[Records from a data collection]
━━━━━━

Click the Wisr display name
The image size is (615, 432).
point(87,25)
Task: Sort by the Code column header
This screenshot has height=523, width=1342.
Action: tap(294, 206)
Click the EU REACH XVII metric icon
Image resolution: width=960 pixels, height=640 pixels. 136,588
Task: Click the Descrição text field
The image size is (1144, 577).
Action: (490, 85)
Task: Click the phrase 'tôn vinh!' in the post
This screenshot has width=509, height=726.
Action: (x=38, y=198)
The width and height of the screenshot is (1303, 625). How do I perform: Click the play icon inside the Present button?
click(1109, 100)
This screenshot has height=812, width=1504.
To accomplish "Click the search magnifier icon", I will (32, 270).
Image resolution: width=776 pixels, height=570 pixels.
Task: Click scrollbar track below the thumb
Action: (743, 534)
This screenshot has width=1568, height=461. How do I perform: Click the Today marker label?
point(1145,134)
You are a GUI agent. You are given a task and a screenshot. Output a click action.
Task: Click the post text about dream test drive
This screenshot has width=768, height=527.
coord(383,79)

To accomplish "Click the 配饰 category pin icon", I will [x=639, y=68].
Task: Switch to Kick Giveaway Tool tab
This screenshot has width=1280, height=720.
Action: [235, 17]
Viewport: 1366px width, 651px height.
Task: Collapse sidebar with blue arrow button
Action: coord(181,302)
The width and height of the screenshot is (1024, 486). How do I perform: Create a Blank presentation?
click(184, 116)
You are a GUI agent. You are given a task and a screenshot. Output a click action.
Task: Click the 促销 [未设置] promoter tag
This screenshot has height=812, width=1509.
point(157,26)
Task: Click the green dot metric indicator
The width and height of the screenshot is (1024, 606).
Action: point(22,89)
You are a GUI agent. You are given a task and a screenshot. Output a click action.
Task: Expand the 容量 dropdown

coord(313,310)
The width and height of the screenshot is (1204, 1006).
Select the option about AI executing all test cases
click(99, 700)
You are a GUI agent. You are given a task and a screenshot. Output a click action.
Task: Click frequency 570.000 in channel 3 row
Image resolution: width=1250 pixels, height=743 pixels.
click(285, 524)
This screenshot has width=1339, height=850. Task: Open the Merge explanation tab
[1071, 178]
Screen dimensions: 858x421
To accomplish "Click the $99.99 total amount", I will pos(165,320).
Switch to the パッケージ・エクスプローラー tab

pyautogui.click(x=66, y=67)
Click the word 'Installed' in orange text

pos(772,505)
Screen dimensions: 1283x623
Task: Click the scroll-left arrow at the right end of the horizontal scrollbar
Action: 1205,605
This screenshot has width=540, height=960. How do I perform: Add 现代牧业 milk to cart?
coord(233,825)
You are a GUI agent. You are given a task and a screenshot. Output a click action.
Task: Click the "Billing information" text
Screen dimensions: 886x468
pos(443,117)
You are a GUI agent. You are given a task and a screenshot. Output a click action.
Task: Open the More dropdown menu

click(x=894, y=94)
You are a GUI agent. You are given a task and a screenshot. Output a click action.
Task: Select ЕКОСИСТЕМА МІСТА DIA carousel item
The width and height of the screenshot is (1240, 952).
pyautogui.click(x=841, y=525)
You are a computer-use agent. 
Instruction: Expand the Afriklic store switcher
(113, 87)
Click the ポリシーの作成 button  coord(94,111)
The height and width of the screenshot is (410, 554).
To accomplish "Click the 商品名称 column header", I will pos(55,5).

━━━━━━

Leave out every line before the one containing "Task: Click the 促销 [未设置] promoter tag". Transcribe that line and all lines after it through the end of the data above, exactly.

Task: Click the 促销 [未设置] promoter tag
This screenshot has height=812, width=1509.
point(157,26)
Task: Click the green dot metric indicator
The width and height of the screenshot is (1024, 606).
Action: point(22,89)
You are a GUI agent. You are given a task and a screenshot. Output a click action.
Task: Expand the 容量 dropdown

coord(313,310)
The width and height of the screenshot is (1204, 1006).
Select the option about AI executing all test cases
click(99, 700)
You are a GUI agent. You are given a task and a screenshot. Output a click action.
Task: Click frequency 570.000 in channel 3 row
Image resolution: width=1250 pixels, height=743 pixels.
click(285, 524)
This screenshot has width=1339, height=850. Task: Open the Merge explanation tab
[1071, 178]
Screen dimensions: 858x421
To accomplish "Click the $99.99 total amount", I will pos(165,320).
Switch to the パッケージ・エクスプローラー tab

pyautogui.click(x=66, y=67)
Click the word 'Installed' in orange text

pos(772,505)
Screen dimensions: 1283x623
Task: Click the scroll-left arrow at the right end of the horizontal scrollbar
Action: 1205,605
This screenshot has width=540, height=960. How do I perform: Add 现代牧业 milk to cart?
coord(233,825)
You are a GUI agent. You are given a task and a screenshot. Output a click action.
Task: Click the "Billing information" text
Screen dimensions: 886x468
pos(443,117)
You are a GUI agent. You are given a task and a screenshot. Output a click action.
Task: Open the More dropdown menu

click(x=894, y=94)
You are a GUI agent. You are given a task and a screenshot. Output a click action.
Task: Select ЕКОСИСТЕМА МІСТА DIA carousel item
The width and height of the screenshot is (1240, 952).
pyautogui.click(x=841, y=525)
You are a computer-use agent. 
Instruction: Expand the Afriklic store switcher
(113, 87)
Click the ポリシーの作成 button  coord(94,111)
The height and width of the screenshot is (410, 554).
To accomplish "Click the 商品名称 column header", I will pos(55,5).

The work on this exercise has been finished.